This is the inside of the cockpit of the Auto Union C-Type following its victory at the Donington Grand Prix on October 2, 1937. This Auto Union was driven by Bernd Rosemeyer who was one of very few drivers capable of harnessing the power and somewhat unpredictable handling of this rear-engined monster.
Auto Union AG had been formed in 1932 as a kind of joint venture between Audi, DKW, Horch and Wanderer to combine their areas of expertise. The eventual Grand Prix cars for Auto Union were built at Horch for which the nameplate is on the dashboard above. The C-Type was a development of two earlier versions, all designed primarily by Dr. Ferdinand Porsche using a rear engine layout with all independent suspension, parallel trailing arms at the front with torsion bars and swing axles at the rear with a transverse leaf spring, not dissimilar from Porsche’s VW design. What was indeed different was the use of a supercharged 6 liter V16 motor which produced in excess of 550 hp, at quite modest revolutions, as can be seen above.

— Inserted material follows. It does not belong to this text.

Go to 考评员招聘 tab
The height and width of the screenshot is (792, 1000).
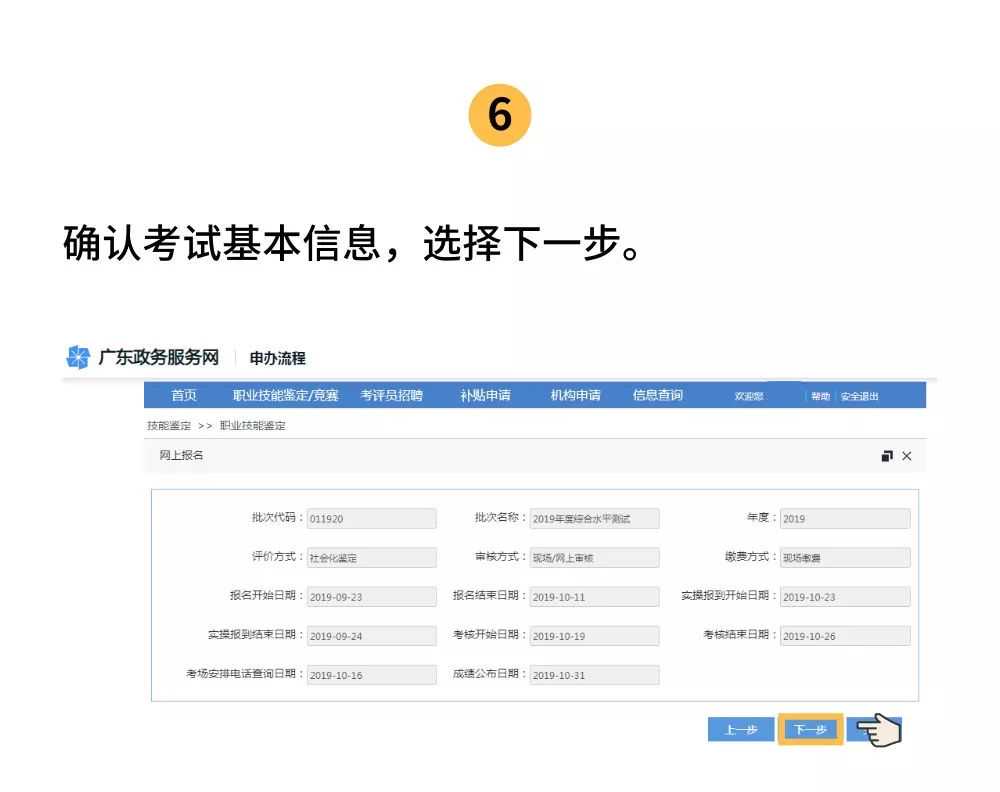pos(391,396)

For the Donington race the competition would be totally between Auto Union and Mercedes-Benz. A few ERAs and a couple of Maseratis filled out the modest field. Auto Union brought cars for Rosemeyer, Rudolf Hasse and Hermann Müller. Mercedes countered with four cars for Rudolf Caracciola, Hermann Lang, Manfred von Brauchitsch and Dick Seaman. Brauchitsch was fastest in practice, just ahead of Rosemeyer. They became the racers to beat as Lang and Seaman both retired and near the end Brauchitsch blew a tire which effectively gave the win to Rosemeyer.
Here is Rosemeyer in his winning car as he pulls into the victory paddock. He was almost 38 seconds ahead of Brauchitsch due to that late pit stop for a wheel change which allowed Rosemeyer to make a second fuel stop while maintaining the lead. Caracciola was third having run a more conservative race to go through without a second stop for fuel.
Rosemeyer’s meteoric career would end in tragedy at a land speed record test with an Auto Union streamliner on the Darmstadt-Frankfurt autobahn where his car, possibly caught in a crosswind, crashed at high speed into a bridge. Rosemeyer was found in a wood by the side of the road at which spot a memorial to Rosemeyer still exists.